• Selected extract
-=-=-=-=-

Hacker Newsnew | past | comments | ask | show | jobs | submitlogin
Twitter to Sell 50% of All Tweets for $360,000 a Year Through Gnip (readwriteweb.com)
102 points by hornokplease on Nov 17, 2010 | hide | past | favorite | 63 comments


Let's see, at the 1000 tweets per second figure from the article that's 365 * 24 * 3600 * 500 = 15,768,000,000 tweets for $360,000. Or 0.002 cents per tweet. So 500ish tweets are worth about a penny, and your $360K would be for 15 gigatweets which would weigh in at about 2.2 TB[1]. So my tweets aren't worthless, they're just very very cheap.

[1] That's a hard drive manufacturer terabyte, not a real one


Sweet, so my account is worth about a whole $1 in tweets


That is $1 per sale :). Maybe your account is worth $10-$20 total.


I'm trying to find my "privacy outrage" / "who actually owns your content" soapbox but having trouble.

In fact, I find it kind of refreshing that Twitter is just flat out saying all your base belong to us, and anybody that wants it gets access for $360,000 a year.

This in contrast to Google, Facebook, Yahoo etc that muddy the waters whenever it comes to how they're actually using / sharing your data.


I'm not sure how you'd manage "privacy outrage" over Twitter messages, since they're almost always public.


The concept of "Privacy" means to me that the average user is aware of how their profile, their content, etc is going to be used by the host.

-=-=-=-=-

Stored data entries
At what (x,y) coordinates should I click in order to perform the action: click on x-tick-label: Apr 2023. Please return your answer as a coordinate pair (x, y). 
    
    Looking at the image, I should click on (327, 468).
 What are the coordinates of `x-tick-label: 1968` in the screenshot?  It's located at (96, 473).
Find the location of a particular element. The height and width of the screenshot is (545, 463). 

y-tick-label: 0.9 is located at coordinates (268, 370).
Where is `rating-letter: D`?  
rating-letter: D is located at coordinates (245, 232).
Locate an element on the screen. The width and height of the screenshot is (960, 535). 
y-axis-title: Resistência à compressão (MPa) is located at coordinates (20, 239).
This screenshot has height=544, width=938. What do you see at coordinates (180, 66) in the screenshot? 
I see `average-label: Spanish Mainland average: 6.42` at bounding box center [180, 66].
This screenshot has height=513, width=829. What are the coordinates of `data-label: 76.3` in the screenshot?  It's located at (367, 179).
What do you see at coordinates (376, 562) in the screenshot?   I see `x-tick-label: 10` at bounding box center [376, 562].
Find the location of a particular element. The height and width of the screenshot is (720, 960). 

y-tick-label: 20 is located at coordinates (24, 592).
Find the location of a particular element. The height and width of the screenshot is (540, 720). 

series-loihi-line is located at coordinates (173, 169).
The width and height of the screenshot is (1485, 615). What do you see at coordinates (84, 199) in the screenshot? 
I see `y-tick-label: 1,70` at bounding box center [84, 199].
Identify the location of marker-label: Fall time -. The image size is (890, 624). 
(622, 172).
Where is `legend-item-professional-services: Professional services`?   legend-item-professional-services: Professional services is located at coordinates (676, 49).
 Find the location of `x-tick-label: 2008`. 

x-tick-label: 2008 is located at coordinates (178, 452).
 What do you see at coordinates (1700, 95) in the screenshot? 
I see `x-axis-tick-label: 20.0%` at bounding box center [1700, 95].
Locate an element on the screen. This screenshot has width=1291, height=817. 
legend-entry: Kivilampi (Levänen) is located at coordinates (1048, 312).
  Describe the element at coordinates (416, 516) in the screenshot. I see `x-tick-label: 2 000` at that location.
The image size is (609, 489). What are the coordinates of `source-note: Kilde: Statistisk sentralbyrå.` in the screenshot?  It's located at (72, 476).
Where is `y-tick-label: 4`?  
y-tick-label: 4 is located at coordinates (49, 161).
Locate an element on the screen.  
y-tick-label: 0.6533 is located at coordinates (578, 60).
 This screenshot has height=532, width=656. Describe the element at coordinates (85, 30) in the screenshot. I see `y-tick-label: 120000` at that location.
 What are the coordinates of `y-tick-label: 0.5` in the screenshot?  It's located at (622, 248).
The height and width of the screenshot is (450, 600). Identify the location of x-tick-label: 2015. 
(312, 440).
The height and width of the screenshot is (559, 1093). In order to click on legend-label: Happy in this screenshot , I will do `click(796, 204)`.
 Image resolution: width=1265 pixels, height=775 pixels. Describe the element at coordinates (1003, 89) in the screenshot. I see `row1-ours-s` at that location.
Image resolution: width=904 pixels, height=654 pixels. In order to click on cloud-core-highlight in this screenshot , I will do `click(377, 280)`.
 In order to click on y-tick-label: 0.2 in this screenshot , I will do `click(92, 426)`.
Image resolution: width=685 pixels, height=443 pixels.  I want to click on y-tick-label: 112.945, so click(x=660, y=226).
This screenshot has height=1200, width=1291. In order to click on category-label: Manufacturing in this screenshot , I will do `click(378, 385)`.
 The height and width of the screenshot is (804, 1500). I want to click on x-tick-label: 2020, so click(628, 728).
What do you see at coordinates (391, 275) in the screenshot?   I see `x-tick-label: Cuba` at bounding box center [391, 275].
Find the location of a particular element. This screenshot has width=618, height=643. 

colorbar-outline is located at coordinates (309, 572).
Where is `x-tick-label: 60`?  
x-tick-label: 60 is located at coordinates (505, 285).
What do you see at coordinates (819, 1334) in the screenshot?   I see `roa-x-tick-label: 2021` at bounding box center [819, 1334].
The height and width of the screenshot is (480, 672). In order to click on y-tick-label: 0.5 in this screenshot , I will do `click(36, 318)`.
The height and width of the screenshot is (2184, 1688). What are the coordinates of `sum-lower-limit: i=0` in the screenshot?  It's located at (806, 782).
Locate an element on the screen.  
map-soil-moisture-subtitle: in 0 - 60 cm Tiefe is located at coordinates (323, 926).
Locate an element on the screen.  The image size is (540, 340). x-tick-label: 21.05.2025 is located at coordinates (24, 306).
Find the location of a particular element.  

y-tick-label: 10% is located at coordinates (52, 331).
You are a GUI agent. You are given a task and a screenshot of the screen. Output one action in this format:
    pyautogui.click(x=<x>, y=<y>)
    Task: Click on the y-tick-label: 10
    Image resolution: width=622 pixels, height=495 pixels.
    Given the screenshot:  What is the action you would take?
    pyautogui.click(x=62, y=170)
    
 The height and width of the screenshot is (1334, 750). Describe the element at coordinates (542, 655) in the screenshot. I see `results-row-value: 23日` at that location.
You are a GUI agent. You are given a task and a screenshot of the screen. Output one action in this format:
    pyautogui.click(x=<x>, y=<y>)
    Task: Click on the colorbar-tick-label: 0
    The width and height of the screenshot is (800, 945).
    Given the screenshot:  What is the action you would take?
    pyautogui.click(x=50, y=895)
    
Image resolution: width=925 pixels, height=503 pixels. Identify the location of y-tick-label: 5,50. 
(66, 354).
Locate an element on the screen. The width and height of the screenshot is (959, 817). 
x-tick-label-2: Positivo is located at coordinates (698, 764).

-=-=-=-=-

• Questions to answer
**1.** In the Hacker News thread about Twitter selling tweets through Gnip, restate the paragraph beginning "In fact, I find it kind of refreshing" more briefly while keeping its main facts.
**2.** Reproduce word for word the part of the Hacker News thread about Twitter selling tweets between "Let's see, at" and "worth $10-$20 total.", inclusive.
**3.** Write the next part of the Hacker News thread about Twitter selling tweets through Gnip, starting after its final comment.

• Answers to this exercise
**1.** The commenter finds it refreshing that Twitter openly claims all users' content and will give anyone access to it for $360,000 a year.

**2.**
Let's see, at the 1000 tweets per second figure from the article that's 365 * 24 * 3600 * 500 = 15,768,000,000 tweets for $360,000. Or 0.002 cents per tweet. So 500ish tweets are worth about a penny, and your $360K would be for 15 gigatweets which would weigh in at about 2.2 TB[1]. So my tweets aren't worthless, they're just very very cheap.

[1] That's a hard drive manufacturer terabyte, not a real one


Sweet, so my account is worth about a whole $1 in tweets


That is $1 per sale :). Maybe your account is worth $10-$20 total.

**3.**
There's a difference between the perception of your feed being public, and Twitter selling your feed data to a corporation to utilize for targeting, advertising, reselling to employment agencies in the future long after your stupid teenage profile is deleted, whatever.

When a solid 10% of the users are kids (and a much much larger percentage is entirely clueless) it's worth questioning and the people that do know what's actually going on have a responsibility to ask questions.

That's my best attempt to get fired up about privacy on twitter, you forced my hand - oh won't you please think of the children?

Ref twitter age - http://royal.pingdom.com/2010/02/16/study-ages-of-social-net...


I think you have the concept of "Privacy" confused with the concept of "Transparency". And, my point is, you specifically don't have privacy on Twitter.


I'd rather not get into a discussion of what "privacy" means, but Twitter (and Facebook) are almost certainly violating most of their users' perceptions of what Twitter does with their tweets. That said, if they anonymize the tweets and hold the buyers contractually obligated not to de-anonymize them, I think most users would be OK with that. Each user owns their tweets, as does Twitter, but only Twitter owns all of the tweets.


It's a broadcast medium. People literally keep score with each other about how many people they can get to follow them, and how many people they can get to RT their messages. I think you're simply dead wrong about this.


1. Reality and perceptions don't always collide. Like the people that post messages on Facebook about calling into work sick when they aren't... only to have their boss read the message and fire them over it.

2. What about the people whose Twitter accounts are private?

3. The people 'racing' with each other for followers or retweets are by definition more public than most other people. Unless you are going to claim that all or most Twitter users fall into that category. Trying to use them to categorize the user base of Twitter as a whole seems a bit off.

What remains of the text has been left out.